My own belief is that the bulk of the recent change has been on the supply, rather than the demand side: “if you build they will come”. This should be encouraging for other cities in India, since it suggests that finding an audience is not the key constraint. It does, however, prompt additional reflection on what the supply-side ecosystem is in Delhi, what drives it and why it is flourishing in the way that it currently is. Two structural trends over the past decade, and the interaction between them, have been important in this regard. These have been India’s increasing political plurality (reflected in the rise of complicated coalition governments at the Centre); and India’s increasing involvement in the global polity and economy.
On the first point, one has only to think back to the closely-held decision-making of the Congress heyday under Indira Gandhi to realise that a monolithic political culture of that kind would not have provided fertile soil for the cut and thrust of debate that supports an active public discussion culture, be it in the media or in face-to-face events.

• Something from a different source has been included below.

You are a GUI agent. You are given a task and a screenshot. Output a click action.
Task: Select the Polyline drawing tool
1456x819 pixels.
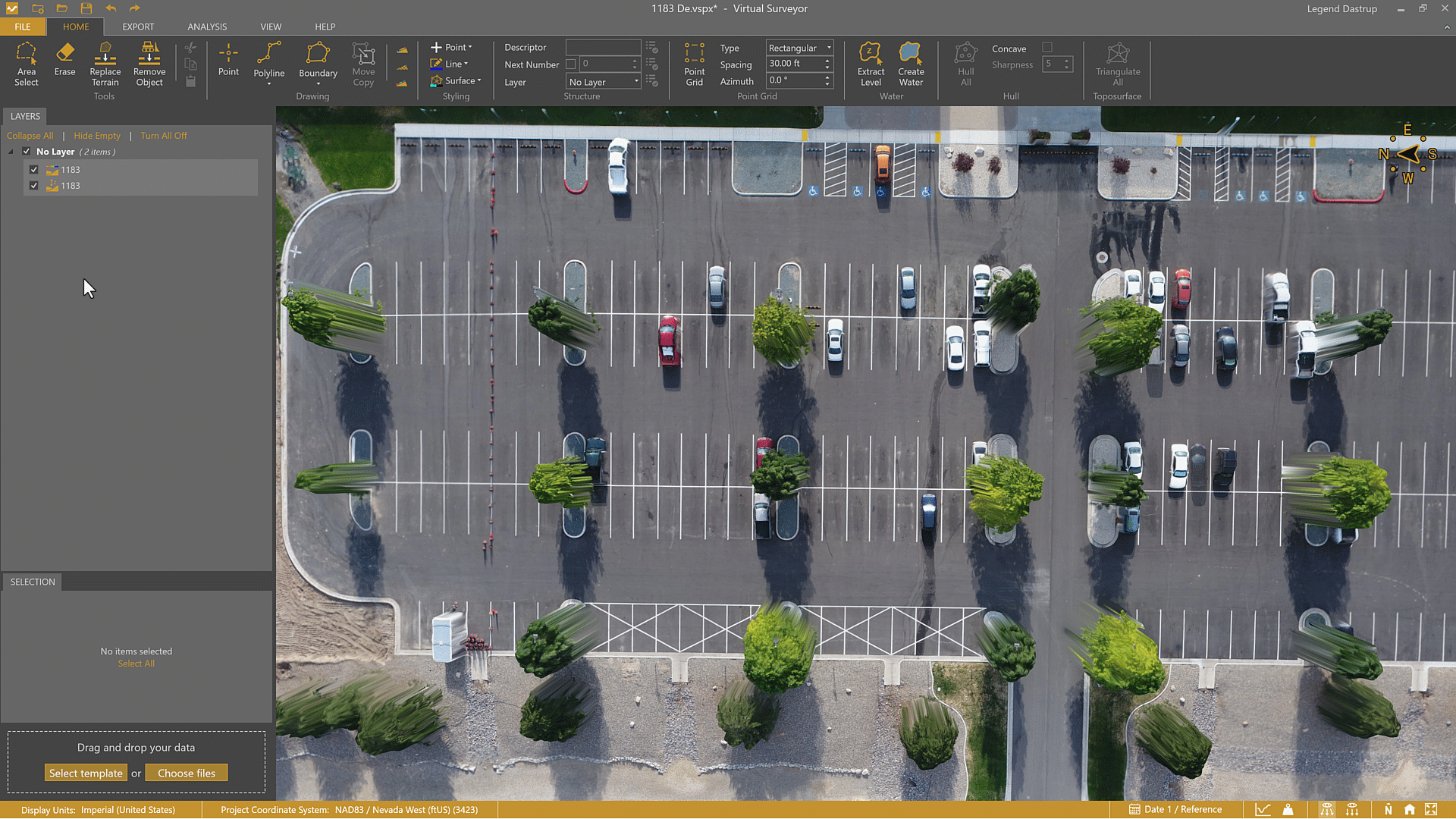click(x=268, y=60)
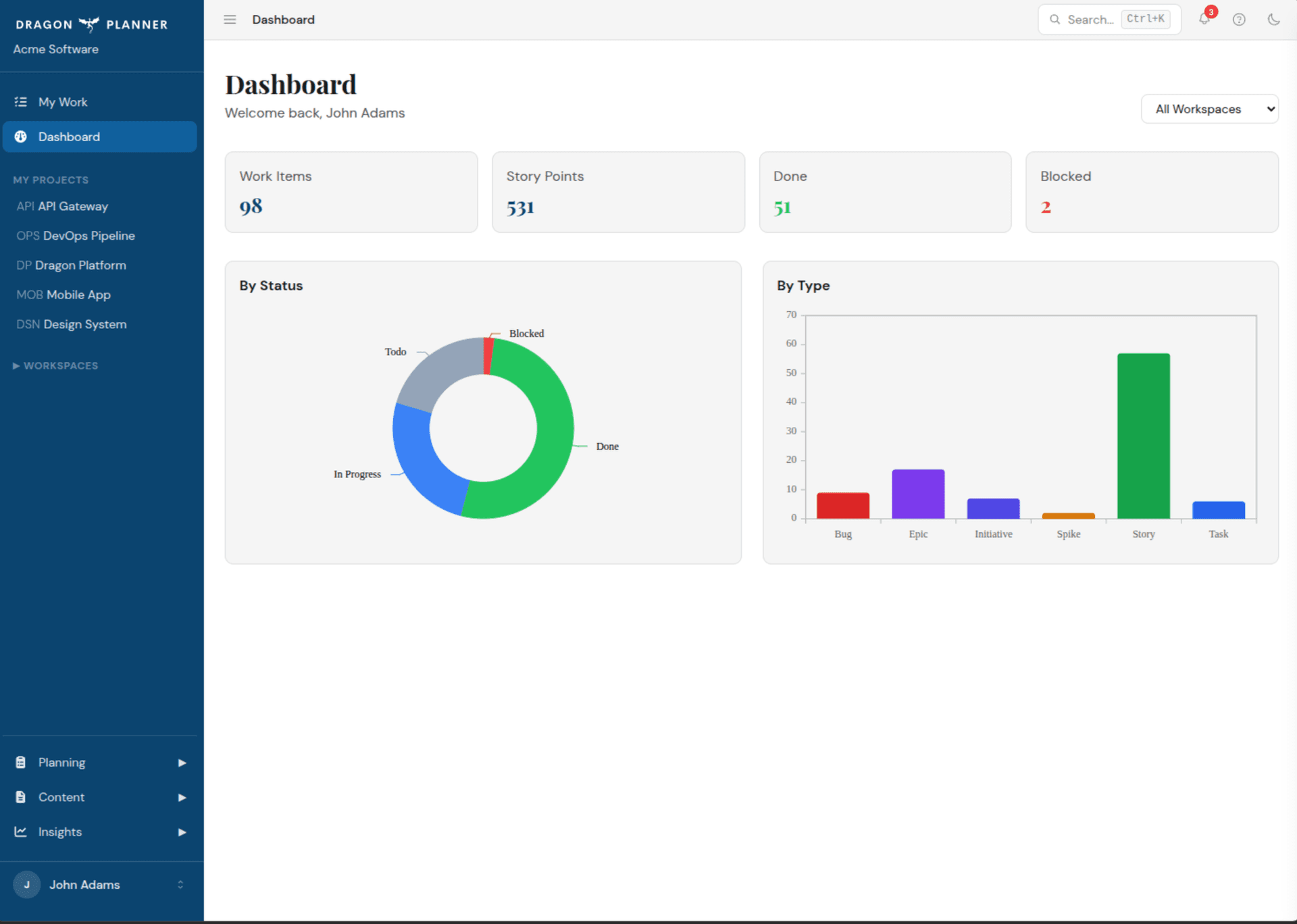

Yet, while that might perhaps have been a necessary condition for the rise of Delhi’s equivalent of Davos man (and woman), I do not think it would have been a sufficient condition for events of the quality that are now commonplace. Those have required a foreign presence both in attendance and in sponsorship, and these have clearly been stimulated by the increasingly important role of India in global affairs, whether international finance, international security, global economic governance, climate change or whatever.
“Those who can’t, talk; those who can, do”. This paraphrase of the familiar put-down of academics might be the somewhat unkind jibe of those who contrast China’s drive for global power with India’s penchant for discussion. A suitable riposte is to point to the United States as a society that does both; one more similarity between the two cultures to add to the ones cited recently here by Surjit Bhalla. Yet if the above trends are the drivers of this recent efflorescence of talk, the enablers have been the development of a substantial infrastructure of both institutions and vendors, whose increasing professionalism is a delight to observe.
Finally, though, one has to ask the question: what does any of this have to do with formal, rigorous, empirical research? As the director of an empirical research institution, this is a question I have wrestled with a great deal. In many ways the skill sets needed for research are different from policy projection, and it takes a great deal of confidence, skill and training to inhabit both domains. However, if the structural drivers I have mentioned remain in place, I have no doubt we will develop as impressive a cadre of economically literate “policy wonks” as we have of journalists. Delhi is a good place to be if this is the business one is in.
The author is Director-General, National Council of Applied Economic Research. Views expressed are personal.